In 1920, he entered the University of El Salvador, enrolling in the Faculty of Jurisprudence. During his stay at the University City, he participated in many activities within the school, including demonstrations by students to prevent the rise in tram fares. He completed his studies and obtained a doctorate in law on March 12, 1927, with his thesis Sociología estética; his thesis was published a month later in the Sansalvadoran magazine Pareceres.

He suffered from depression and alcoholism in the last years of his life. Sources close to him and his family suggested that his parents' refusal to allow his marriage to certain young women on multiple occasions led to constant emotional and romantic turmoil. He tried to cope by living a bohemian lifestyle, frequenting bars and brothels in the country's capital.

Espino's health deteriorated due to alcohol abuse. He died in the dawn of May 24, 1928, aged 28, in San Salvador, in an alcoholic crisis. It is speculated that his death was a suicide, and there are rumors that he had hanged himself or overdosed on pills.
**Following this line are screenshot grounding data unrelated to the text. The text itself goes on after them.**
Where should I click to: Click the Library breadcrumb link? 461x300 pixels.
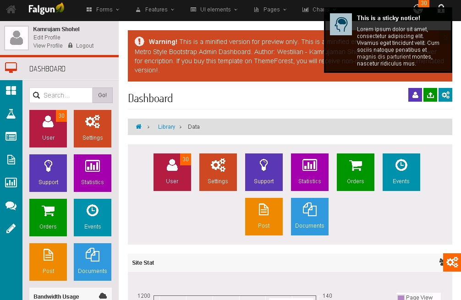(166, 127)
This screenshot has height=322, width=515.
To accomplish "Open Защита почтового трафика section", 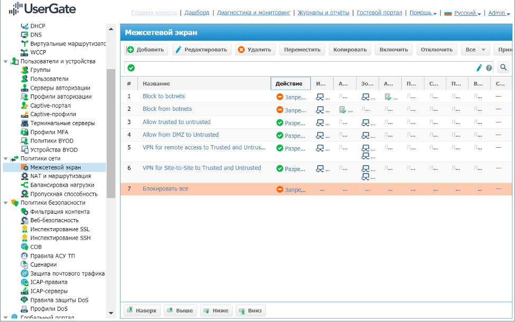I will (x=67, y=273).
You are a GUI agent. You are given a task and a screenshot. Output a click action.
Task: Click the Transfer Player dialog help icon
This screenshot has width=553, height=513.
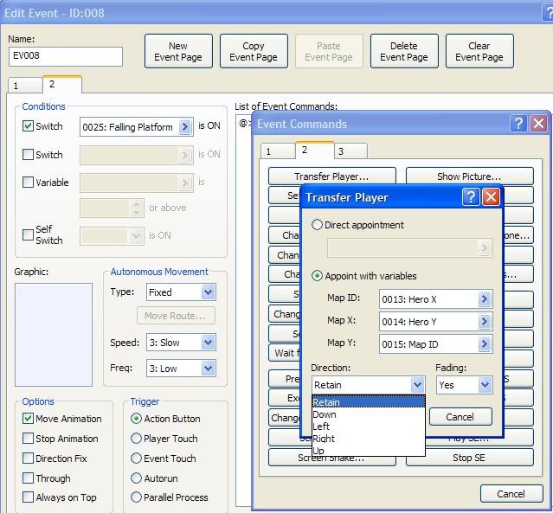click(x=471, y=197)
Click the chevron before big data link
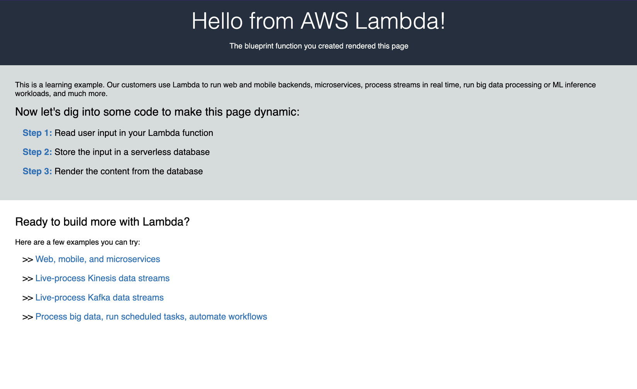637x389 pixels. [27, 317]
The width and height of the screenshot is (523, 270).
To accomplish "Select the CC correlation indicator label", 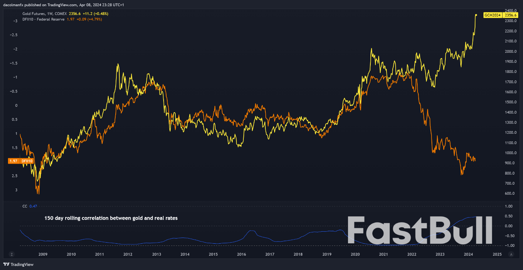I will click(x=25, y=206).
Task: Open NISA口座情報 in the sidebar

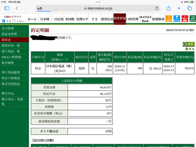Action: (11, 57)
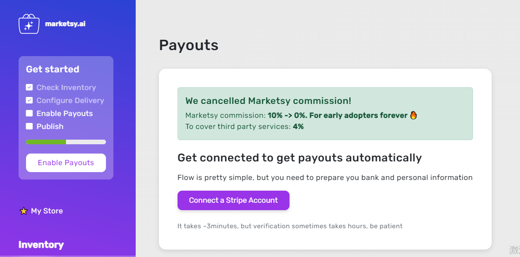Click the Get started panel heading

click(53, 69)
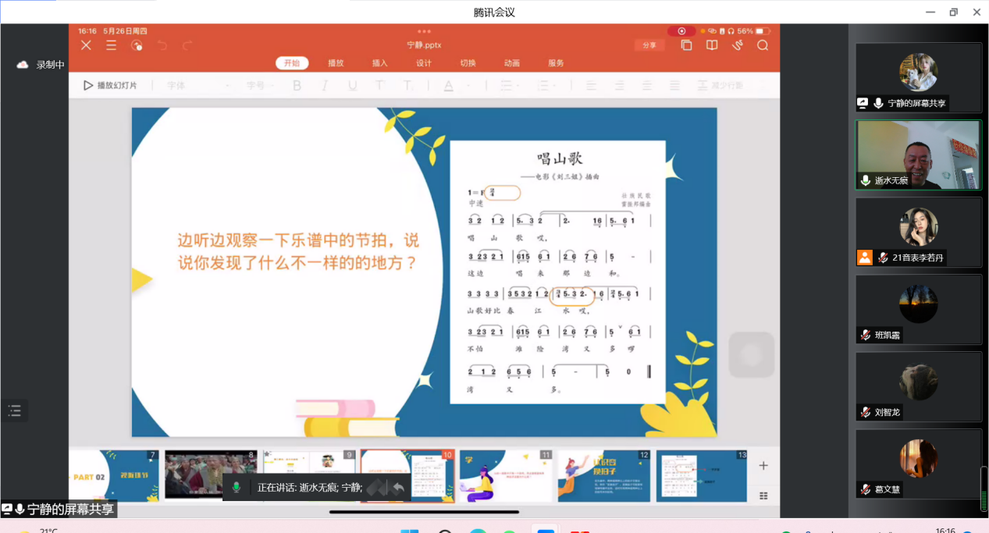Click the multi-window copy icon in header
Screen dimensions: 989x533
point(686,45)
He was buried in the General Cemetery; present at his burial were the writer and lawyer Julio Enrique Avila and then baccalaureates Manuel F. Chavarría and Rafael Vásquez, who gave speeches. His body was later moved to the Crypt of the Poets in the Jardines del Recuerdo Cemetery.

== Works ==
After his death, Espino's father made a collection of and organized some of his poetry. A portion of this collection of Espino's works was published in a 1932 issue of the newspaper Reforma Social, with editorial input from his father and a prologue by Alberto Masferrer. The anthology of 96 works by Espino was then published in 1936 under the title Jícaras tristes by the University of El Salvador press. His younger brother, Miguel Ángel Espino, also a prominent writer, is considered by some to have been overshadowed by the legend of Alfredo Espino's life.

His poetry includes sonnets, romances, and free verses and is described as being written in a style that is simple and easy to comprehend. He focused on bucolic themes relating to the Salvadoran countryside and customs, but he also broached themes like prostitution, sadness, and women who suffered from violence and abortions. His work is considered to be part of the Salvadoran development of costumbrismo. Because of his focus on rural themes, his works were seen as culturally conformist and came to be considered the model for state-approved poetry in El Salvador; according to Latin Americanist literary critic John Beverly and researcher Marc Zimmerman, this placed his work in "the pole opposite" of later generations of Salvadoran poets.

Espino's poetry has become one of the best known poets of El Salvador and has been considered "the national poet". Among his most popular works are El nido, Asensión (Un rancho y un lucero, Árbol de fuego, Los ojos de los bueyes.